Jacob Jones is sworn in as a Willits police officer June 12. Credit: Facebook/Willits Police Department

The rift between Willits Police Chief Scott Warnock and Mendocino County District Attorney David Eyster over Willits’ hiring of a former Eureka Police Officer continues to escalate.

As we reported last month (“Badly Tainted,” Sept. 26), Eyster penned a scathing, incredulous 2,400-word letter to Warnock expressing dismay at the chief’s hiring of officer Jacob Jones, who left the Eureka Police Department after serving a month’s suspension without pay as the result of an internal affairs investigation that found he lied to his superiors in an attempt to hide “defective or incompetent” police work and failed to adequately report the use of force in a separate incident. In addition to dismay at Jones’ hire, Eyster also expresses his anger that Warnock did not inform him of Jones’ past, leaving Mendocino County’s top prosecutor to learn about it by reading the Journal’s Aug. 29 article “Light in Dark Places.”

Well, after reading Eyster’s letter — which advised that the sustained findings of dishonesty in Jones’ past rendered him a “Brady officer” in Eyster’s eyes, unusable as a witness in criminal court proceedings — Warnock wrote back Oct. 2 to plead his case. It wasn’t well received. And there are indications that Jones has made additional incorrect statements about his time in Eureka.

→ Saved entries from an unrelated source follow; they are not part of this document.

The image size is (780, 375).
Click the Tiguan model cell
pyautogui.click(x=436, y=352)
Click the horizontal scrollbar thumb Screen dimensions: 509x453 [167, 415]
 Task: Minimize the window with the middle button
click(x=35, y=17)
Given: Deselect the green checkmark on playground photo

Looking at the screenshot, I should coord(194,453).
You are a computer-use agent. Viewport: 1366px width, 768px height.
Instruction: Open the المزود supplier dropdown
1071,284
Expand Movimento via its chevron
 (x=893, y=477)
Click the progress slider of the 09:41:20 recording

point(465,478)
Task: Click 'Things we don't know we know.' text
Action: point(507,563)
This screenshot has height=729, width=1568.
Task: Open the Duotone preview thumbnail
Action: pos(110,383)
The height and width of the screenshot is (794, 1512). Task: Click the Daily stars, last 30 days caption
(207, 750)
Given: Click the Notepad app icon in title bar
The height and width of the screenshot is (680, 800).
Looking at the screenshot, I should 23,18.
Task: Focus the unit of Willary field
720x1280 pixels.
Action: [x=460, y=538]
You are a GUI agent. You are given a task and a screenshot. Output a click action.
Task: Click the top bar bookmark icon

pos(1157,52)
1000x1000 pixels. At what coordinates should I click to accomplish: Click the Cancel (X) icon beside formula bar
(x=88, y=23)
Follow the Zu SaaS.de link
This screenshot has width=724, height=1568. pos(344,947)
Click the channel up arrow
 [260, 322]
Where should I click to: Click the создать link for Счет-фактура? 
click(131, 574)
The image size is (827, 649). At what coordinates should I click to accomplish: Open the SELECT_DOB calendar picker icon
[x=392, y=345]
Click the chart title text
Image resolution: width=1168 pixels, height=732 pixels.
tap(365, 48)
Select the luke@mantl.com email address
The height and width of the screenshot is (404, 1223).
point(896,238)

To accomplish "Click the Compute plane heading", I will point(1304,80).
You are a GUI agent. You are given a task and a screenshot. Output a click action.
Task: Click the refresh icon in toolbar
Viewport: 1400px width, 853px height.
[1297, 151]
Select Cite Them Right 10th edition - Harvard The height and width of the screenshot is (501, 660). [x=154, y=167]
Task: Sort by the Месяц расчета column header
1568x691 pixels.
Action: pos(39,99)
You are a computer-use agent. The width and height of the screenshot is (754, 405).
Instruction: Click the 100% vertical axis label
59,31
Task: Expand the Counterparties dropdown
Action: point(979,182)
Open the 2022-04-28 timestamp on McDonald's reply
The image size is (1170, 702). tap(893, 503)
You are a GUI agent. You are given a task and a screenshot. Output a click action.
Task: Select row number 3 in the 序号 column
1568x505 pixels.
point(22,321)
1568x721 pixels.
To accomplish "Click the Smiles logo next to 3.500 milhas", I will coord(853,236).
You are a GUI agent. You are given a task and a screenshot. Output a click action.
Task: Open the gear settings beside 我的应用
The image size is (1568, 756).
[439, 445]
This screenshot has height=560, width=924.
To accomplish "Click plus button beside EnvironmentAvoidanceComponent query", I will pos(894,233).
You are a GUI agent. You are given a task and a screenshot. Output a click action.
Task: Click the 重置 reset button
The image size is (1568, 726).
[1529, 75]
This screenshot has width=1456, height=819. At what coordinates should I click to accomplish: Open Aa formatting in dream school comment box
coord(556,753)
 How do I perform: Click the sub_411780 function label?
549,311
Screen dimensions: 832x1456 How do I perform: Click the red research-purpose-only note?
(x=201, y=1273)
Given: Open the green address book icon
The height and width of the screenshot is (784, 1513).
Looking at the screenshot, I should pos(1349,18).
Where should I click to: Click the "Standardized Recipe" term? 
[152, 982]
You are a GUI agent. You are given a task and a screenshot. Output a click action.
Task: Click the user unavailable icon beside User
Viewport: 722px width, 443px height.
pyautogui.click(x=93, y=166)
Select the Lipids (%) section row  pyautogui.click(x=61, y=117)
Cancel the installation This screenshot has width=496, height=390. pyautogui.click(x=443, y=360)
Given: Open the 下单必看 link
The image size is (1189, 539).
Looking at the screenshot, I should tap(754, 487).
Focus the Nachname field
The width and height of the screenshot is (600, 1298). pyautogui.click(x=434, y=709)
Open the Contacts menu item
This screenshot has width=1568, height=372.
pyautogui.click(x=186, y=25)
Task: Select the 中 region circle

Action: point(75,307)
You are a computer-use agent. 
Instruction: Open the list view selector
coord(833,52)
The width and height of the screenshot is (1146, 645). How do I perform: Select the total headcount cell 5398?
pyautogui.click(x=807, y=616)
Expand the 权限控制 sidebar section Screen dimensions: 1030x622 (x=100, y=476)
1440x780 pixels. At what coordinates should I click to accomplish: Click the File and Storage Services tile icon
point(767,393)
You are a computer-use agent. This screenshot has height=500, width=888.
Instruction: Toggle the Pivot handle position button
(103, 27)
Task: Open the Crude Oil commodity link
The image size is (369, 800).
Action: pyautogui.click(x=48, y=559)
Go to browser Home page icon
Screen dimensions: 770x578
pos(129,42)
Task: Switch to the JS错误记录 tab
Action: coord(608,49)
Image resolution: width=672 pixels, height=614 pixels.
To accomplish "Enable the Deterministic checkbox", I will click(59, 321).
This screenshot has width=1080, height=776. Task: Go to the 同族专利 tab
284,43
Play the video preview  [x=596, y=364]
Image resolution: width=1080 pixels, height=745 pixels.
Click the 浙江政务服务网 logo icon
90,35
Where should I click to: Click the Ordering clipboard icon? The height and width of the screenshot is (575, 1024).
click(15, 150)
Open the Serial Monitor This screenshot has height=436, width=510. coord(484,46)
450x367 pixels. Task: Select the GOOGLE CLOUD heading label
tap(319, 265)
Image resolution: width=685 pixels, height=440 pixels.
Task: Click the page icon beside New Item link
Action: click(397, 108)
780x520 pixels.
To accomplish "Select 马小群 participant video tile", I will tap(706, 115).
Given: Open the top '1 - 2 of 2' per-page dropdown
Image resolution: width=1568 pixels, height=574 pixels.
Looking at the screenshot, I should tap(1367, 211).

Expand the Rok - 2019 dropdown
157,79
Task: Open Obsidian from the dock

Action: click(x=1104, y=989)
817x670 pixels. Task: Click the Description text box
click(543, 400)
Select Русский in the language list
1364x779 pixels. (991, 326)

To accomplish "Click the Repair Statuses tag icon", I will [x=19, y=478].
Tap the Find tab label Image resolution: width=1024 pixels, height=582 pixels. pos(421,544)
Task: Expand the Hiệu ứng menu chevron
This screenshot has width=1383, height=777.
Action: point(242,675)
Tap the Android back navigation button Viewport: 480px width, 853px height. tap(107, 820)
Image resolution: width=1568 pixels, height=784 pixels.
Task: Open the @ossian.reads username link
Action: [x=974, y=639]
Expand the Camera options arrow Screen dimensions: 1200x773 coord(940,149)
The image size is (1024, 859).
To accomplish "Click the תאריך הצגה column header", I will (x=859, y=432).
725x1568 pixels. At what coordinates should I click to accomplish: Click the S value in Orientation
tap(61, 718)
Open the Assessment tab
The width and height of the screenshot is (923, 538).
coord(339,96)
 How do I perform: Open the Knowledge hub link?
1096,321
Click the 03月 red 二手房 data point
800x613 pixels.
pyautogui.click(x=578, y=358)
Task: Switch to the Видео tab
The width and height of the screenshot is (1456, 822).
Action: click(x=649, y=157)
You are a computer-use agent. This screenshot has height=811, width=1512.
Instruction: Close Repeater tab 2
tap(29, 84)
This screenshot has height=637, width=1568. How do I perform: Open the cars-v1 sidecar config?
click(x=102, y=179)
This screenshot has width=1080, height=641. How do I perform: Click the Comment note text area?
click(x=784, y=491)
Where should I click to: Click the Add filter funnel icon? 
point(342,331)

Replying to Warnock’s letter, which attempts to explain what he considers mitigating circumstances in Jones’ past that explain away the findings of the EPD investigation, Eyster on Oct. 7 wrote that he’d read and considered the letter, as well as a Sept. 23 Facebook post from Jones, in which the officer attempts to “defend” himself and essentially argues he was unfairly targeted by superiors at EPD because he intended to leave the department.

“In response to both your letter and Mr. Jones’ post, all I will say in summary is that the two of you just don’t get it,” Eyster writes, before referring to the U.S. Supreme Court case of Brady v. Maryland, which requires prosecutors to turn over any exculpatory evidence they have in a case, which subsequent courts have determined includes any evidence of past instances of dishonesty by investigating officers.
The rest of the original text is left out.